John Singleton, the Oscar-nominated filmmaker behind films like Boyz n the Hood, Rosewood and Four Brothers, died Monday after suffering a stroke. He was 51.
Singleton was hospitalized April 17th and he later fell into a coma. Per a statement from his family, he was immediately placed in the hospital’s intensive care unit. “We ask that privacy be given to him and our family at this time and appreciate all of the prayers that have been pouring in from his fans, friends and colleagues,” the family said at the time.
Singleton famously became the first black person and the youngest person to be nominated for Best Director at the 1992 Academy Awards after the massive success of his debut film, Boyz n the Hood (he was also nominated for Best Screenplay). The film cast a rare spotlight on parts of Los Angeles that weren’t Hollywood and offered a potent, and equally rare, portrait of an American black family.
Released in July 1991, Boyz n the Hood arrived at a fraught cultural moment, months after the LAPD’s beating of Rodney King, amidst the ongoing crack epidemic, the devastating War on Drugs and continued gang violence. But it was also part of a black arts vanguard — gangsta rap, and hip-hop in general, was more popular than ever (N.W.A.’s Ice Cube famously starred in the film) and Boyz n the Hood was one of 19 movies by black filmmakers that would be released in 1991, more than any other year in the past decade.
Though Boyz n the Hood was a financial and critical success, the film was also myopically maligned as a “gang movie” and much of the early media attention around the film focused on the violence that broke out at theaters on opening weekend. Some also accused the movie of pandering to this violence with a trailer that highlighted the few moments of gunplay in the film, while minimizing the more prominent dramatic elements. In a 1991 interview with Rolling Stone, though, Singleton said he purposely cut the trailer that way.
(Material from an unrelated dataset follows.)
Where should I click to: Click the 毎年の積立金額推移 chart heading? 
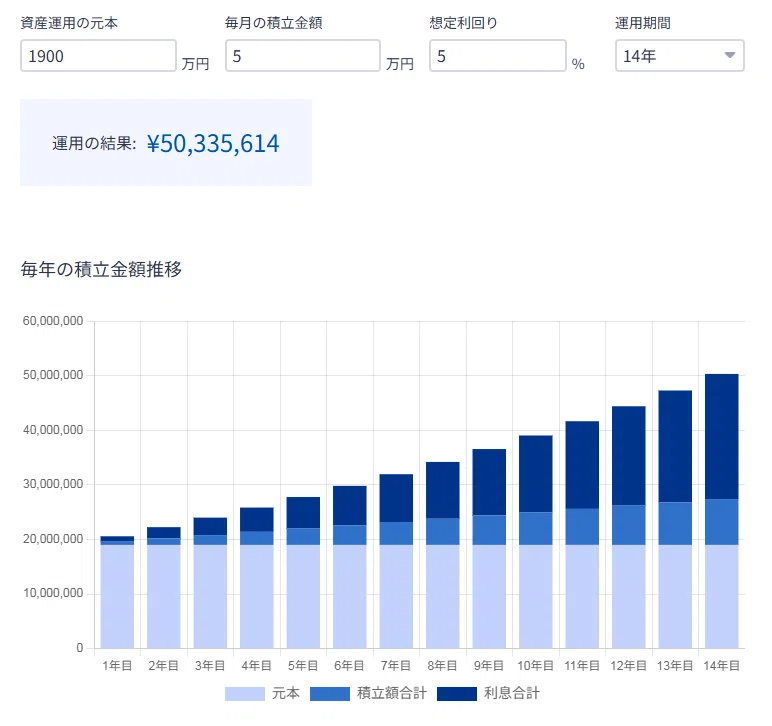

“It got motherfuckers in the theater,” he said. “That’s the bottom line. If the trailer for Terminator 2 showed the part where he agreed not to kill anyone, nobody would have gone to see it… People went with lower expectations; they thought it was the same old bullshit action-adventure in the streets of South Central L.A. But when they saw it was more, they really watched it.”
Singleton grew up in South Central Los Angeles and became obsessed with movies at a young age, ultimately enrolling at the University of Southern California’s film writing program. “Everybody wanted to get rich, but nobody wanted to work to get there,” he said. “I wasn’t into film to get money I just wanted to make classic films about my people in a way no one had ever done.”
At USC, Singleton twice won the Jack Nicholson Writing Award and the program’s director helped get his early scripts in the hands of agents. Eventually, the Boyz n the Hood script made its way to Columbia Pictures and Singleton, despite his age, successfully convinced the studio’s chairman to let him direct his debut. When Singleton finally garnered his historic Oscar nominations, he was 24.
Following the success of Boyz n the Hood, Singleton continued to grapple with themes of racism and violence in coming-of-ages stories like the 1993 romantic drama Poetic Justice — starring Janet Jackson and Tupac Shakur — and 1995’s Higher Learning. In 1997, Singleton pivoted to historical drama with Rosewood, which was based on the 1923 Rosewood massacre in Florida, when a white mob decimated a black town.
During the 2000s, Singleton also proved his mettle as a blockbuster director, helming the 2000 reboot of Shaft, starring Samuel L. Jackson, as well as 2 Fast 2 Furious, Four Brothers and Abduction. He also eventually turned to television, directing episodes of Empire and The People v. O.J. Simpson: American Crime Story. In 2017, his latest project, crime drama Snowfall premiered on FX. Set in Los Angeles in the early Eighties, the show chronicled origins and rise of the crack epidemic.
Throughout his career, Singleton retained the vision and drive that persuaded the Columbia brass to let him direct Boyz n the Hood at such a young age and kept him a singular force in Hollywood for several decades. “Real acceptance comes when you make a good film, and it gets widely accepted as a good film,” he told Rolling Stone in 1991. “It’s not about the novelty. Of course, there’s a lot of new black filmmakers now, but I ain’t no fucking novelty. I’m in it for the long haul. And if you ain’t in it for the long haul, you ain’t in it.”